- REQUIRED TASKS
**a)** In the perf mem patch, how many files does the change touch?
**b)** Write out everything in the perf mem patch from "From: Lin Ming" down to "for load op)", with no changes.

- EXCERPT
[PATCH] perf, tool: Add new command "perf mem"

From: Lin Ming
Date: Mon Jul 04 2011 - 03:33:36 EST


Adds new command "perf mem" to monitor memory load/store events.

$ perf mem

usage: perf mem [<options>] {record <command> |report}

-t, --type <type> memory operations(load/store)
-L, --latency <n> latency to sample(only for load op)

Signed-off-by: Lin Ming <ming.m.lin@xxxxxxxxx>
---
tools/perf/Documentation/perf-mem.txt | 38 +++++
tools/perf/Makefile | 1 +
tools/perf/builtin-mem.c | 269 +++++++++++++++++++++++++++++++++
tools/perf/builtin-record.c | 8 +
tools/perf/builtin-script.c | 6 +-
tools/perf/builtin.h | 1 +
tools/perf/perf.c | 1 +
tools/perf/util/event.h | 2 +
tools/perf/util/evsel.c | 10 ++
tools/perf/util/parse-events.c | 40 ++++-
tools/perf/util/parse-events.h | 2 +-
11 files changed, 368 insertions(+), 10 deletions(-)
create mode 100644 tools/perf/Documentation/perf-mem.txt
create mode 100644 tools/perf/builtin-mem.c

diff --git a/tools/perf/Documentation/perf-mem.txt b/tools/perf/Documentation/perf-mem.txt
new file mode 100644
index 0000000..8ee5794
--- /dev/null
+++ b/tools/perf/Documentation/perf-mem.txt
@@ -0,0 +1,38 @@
+perf-mem(1)
+===========
+
+NAME
+----
+perf-mem - Monitor memory load/store operation
+
+SYNOPSIS
+--------
+[verse]
+'perf mem' -t load [-L <n>] record <command>
+'perf mem' -t store record <command>
+'perf mem' -t load report
+'perf mem' -t store report
+
+DESCRIPTION
+-----------
+"perf mem -t <TYPE> record" runs a command and gathers memory operation data
+from it, into perf.data.

- RECORD EXTRACTS
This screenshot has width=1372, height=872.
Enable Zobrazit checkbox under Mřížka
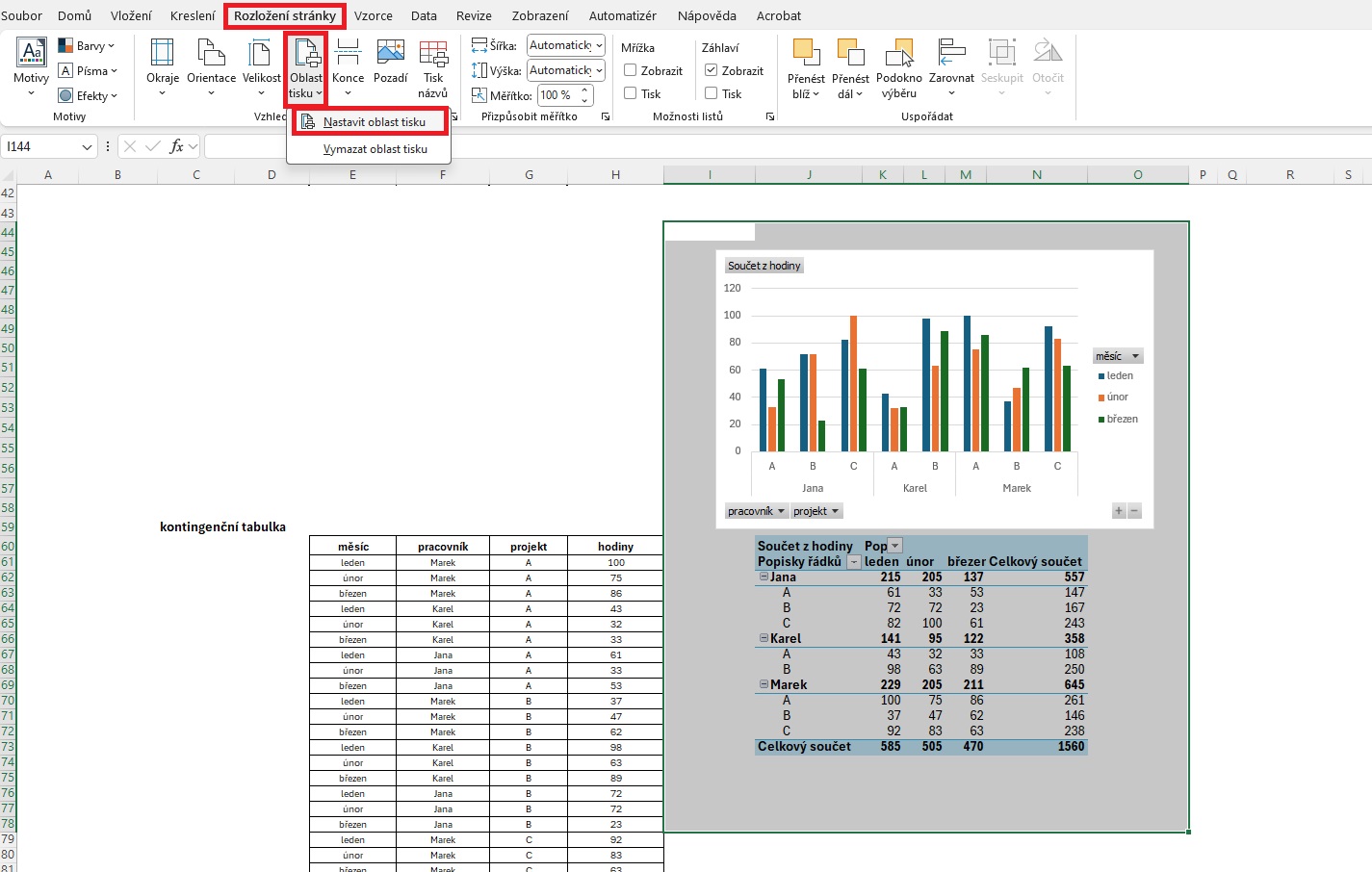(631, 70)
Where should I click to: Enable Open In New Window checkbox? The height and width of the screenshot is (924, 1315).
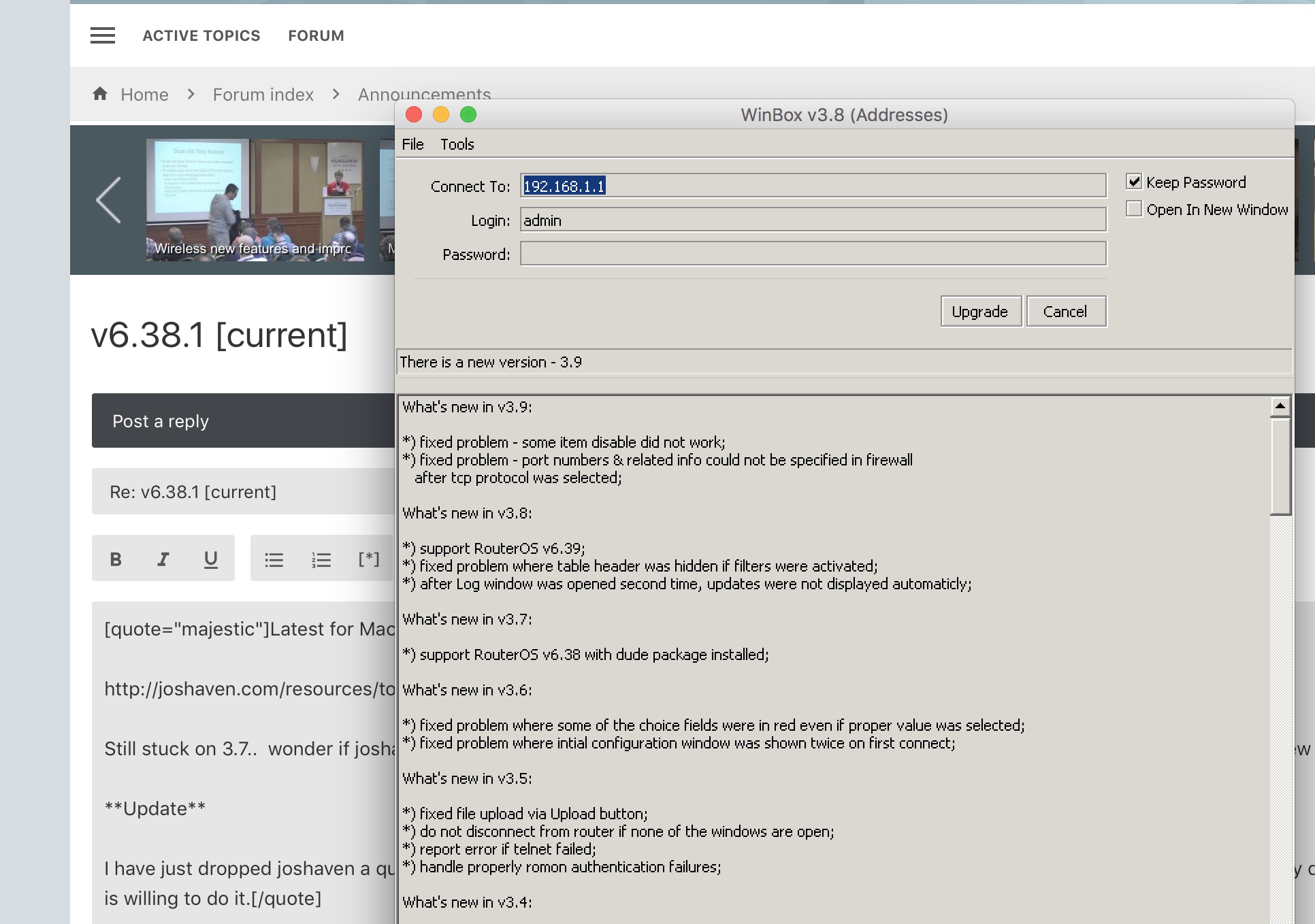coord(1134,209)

==

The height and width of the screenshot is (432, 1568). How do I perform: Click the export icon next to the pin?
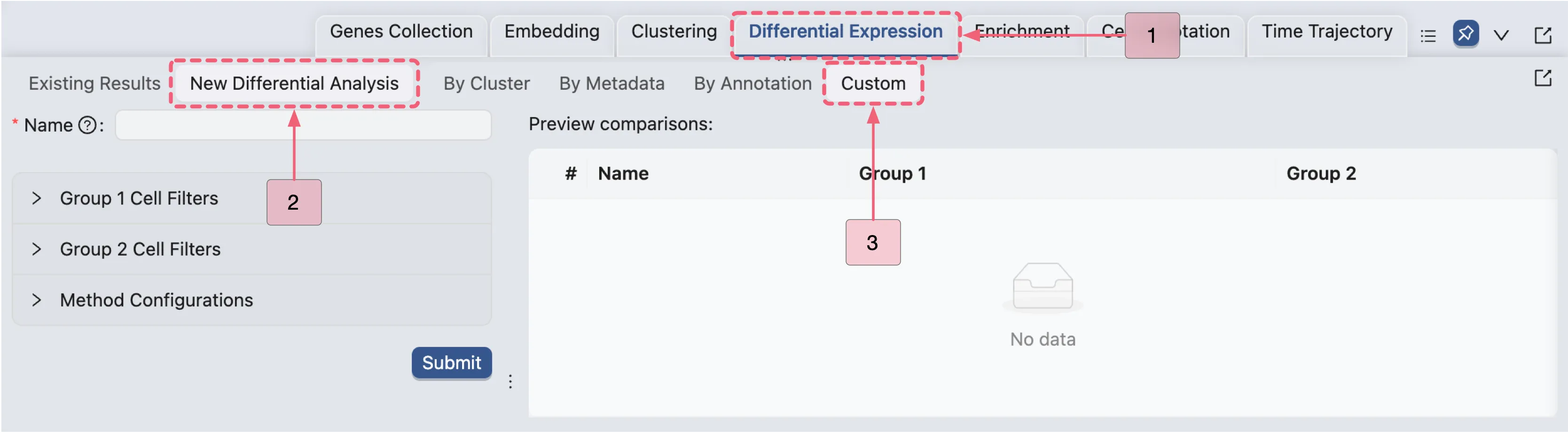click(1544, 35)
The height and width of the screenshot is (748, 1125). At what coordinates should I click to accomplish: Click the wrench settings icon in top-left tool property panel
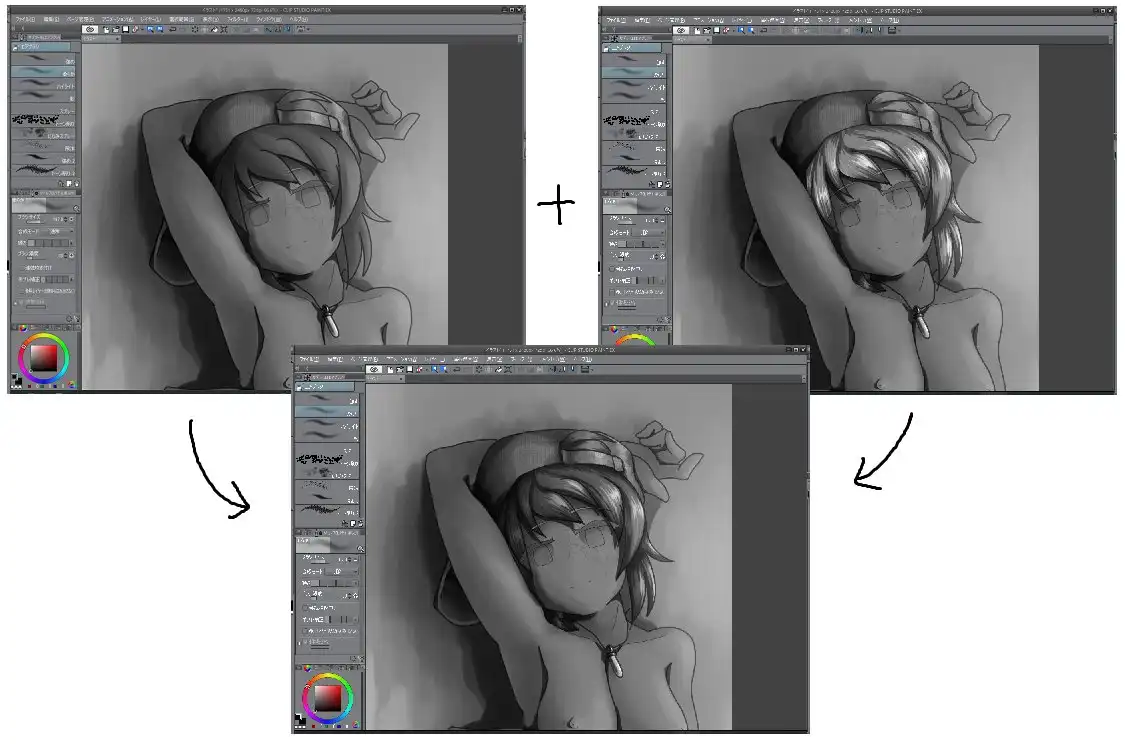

- SET OF ANSWERS
**a)** 11 files.

**b)**
From: Lin Ming
Date: Mon Jul 04 2011 - 03:33:36 EST


Adds new command "perf mem" to monitor memory load/store events.

$ perf mem

usage: perf mem [<options>] {record <command> |report}

-t, --type <type> memory operations(load/store)
-L, --latency <n> latency to sample(only for load op)